Lutz's main argument is that companies, shareholders and consumers are best served by product-driven executives. In his book, Lutz wisecracks his way through the 1960s design- and technology-led glory days at GM to the late-1970s takeover by gangs of M.B.A.s. Executives, once largely developed from engineering, began emerging from finance. The results ranged from the sobering (managers signing off on inferior products because customers "had no choice") to the hilarious (Cadillac ashtrays that wouldn't open because of corporate mandates that they be designed to function at -40°F). It's pretty easy to imagine Car Guy Lutz removing his mirrored shades and shouting to the cowering line manager, "Well, customers in North Dakota will be happy. Too bad nobody else will!" (See five destructive myths about the U.S. economy.)
The auto industry is actually a terrific proxy for a trend toward short-term, myopically balance-sheet-driven management that has infected American business. In the first half of the 20th century, industrial giants like Ford, General Electric, AT&T and many others were extremely consumer-focused. They spent most of their time and money using new technologies to create the best possible products and services, regardless of development cost. The idea was, if you build it better, the customers will come. And they did.
The pendulum began to swing in the postwar era, when Harvard Business School grad Robert McNamara and his "whiz kids" became famous for using mathematical modeling, game theory and complex statistical analysis for the Army Air Corps, doing things like improving fuel-transport times and scheduling more-efficient bombing raids. McNamara, who later became president of Ford, brought extreme number crunching to the business world, and soon the idea that "if you can measure it, you can manage it" took hold — and no wonder. By the late 1970s, M.B.A.s were flourishing, and engineers were relegated to the geek back rooms. (See why you should still go to college.)
This is not to say that the Whiz Kidding of American business yielded no positives; things like the hyperefficient FedEx logistical hubs and the entire consulting industry were born out of it. But ultimately, moving numbers around can do only so much. Over the long haul, you've got to invent or improve real products and services to grow.

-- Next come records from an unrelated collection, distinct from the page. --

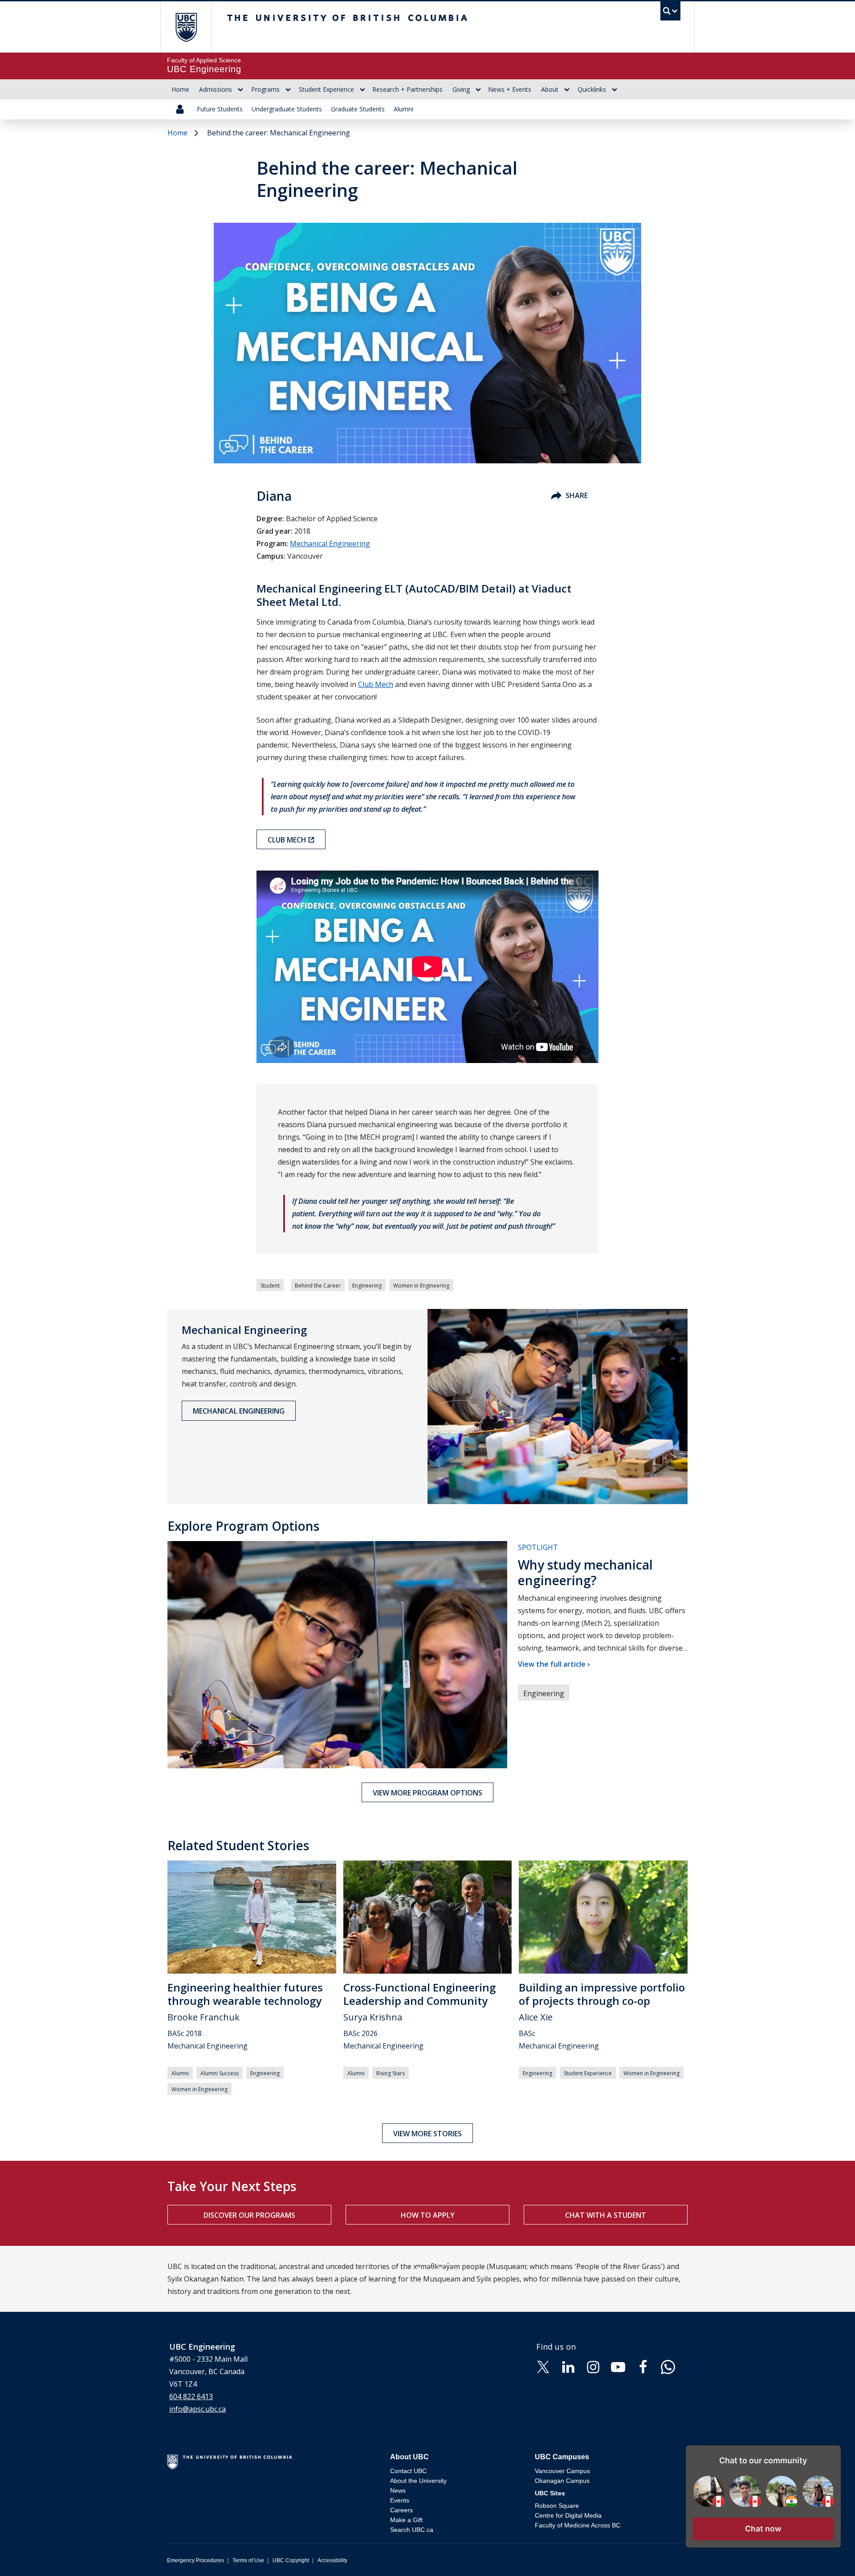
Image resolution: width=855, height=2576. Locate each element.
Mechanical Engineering (330, 543)
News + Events (509, 89)
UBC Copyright (291, 2560)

In the U.S., the growth of the financial industry has only exacerbated the trend toward balance-sheet-driven management. Companies everywhere, but particularly in the U.S., where the banking sector wields the most power, are under tremendous short-term pressure to make their quarterly numbers. This often leads to planning that's reactive rather than smart: force the highest-paid engineers to retire, even if they are the best, and reduce payroll costs across all divisions rather than invest in the ones that are pushing the New New Thing through the pipeline. (See the 20 best- and worst-paid college majors.)
It's interesting to note that the one area of the U.S. economy that's adding jobs and increasing productivity and wealth is also the one that is the most relentlessly product- and consumer-focused: Silicon Valley. The company off Highway 101 that best illustrates this point is, of course, Apple. The only time Apple ever lost the plot was when it put the M.B.A.s in charge. As long as college dropout Steve Jobs is in the driver's seat, customers (and shareholders) are happy. The reason is clearly the one Lutz puts forward in his book: "Shoemakers should be run by shoe guys, and software firms by software guys."
Meanwhile, despite all the post-financial-crisis soul searching within the business community about the value of an M.B.A., schools are still churning them out. There are, and will be for the foreseeable future, a lot more bean counters than engineers in this country. But the same may soon be true in China, where the state plans to open 40 new graduate schools of business in the next few years. As Lutz puts it, "That's the best news I've heard in years."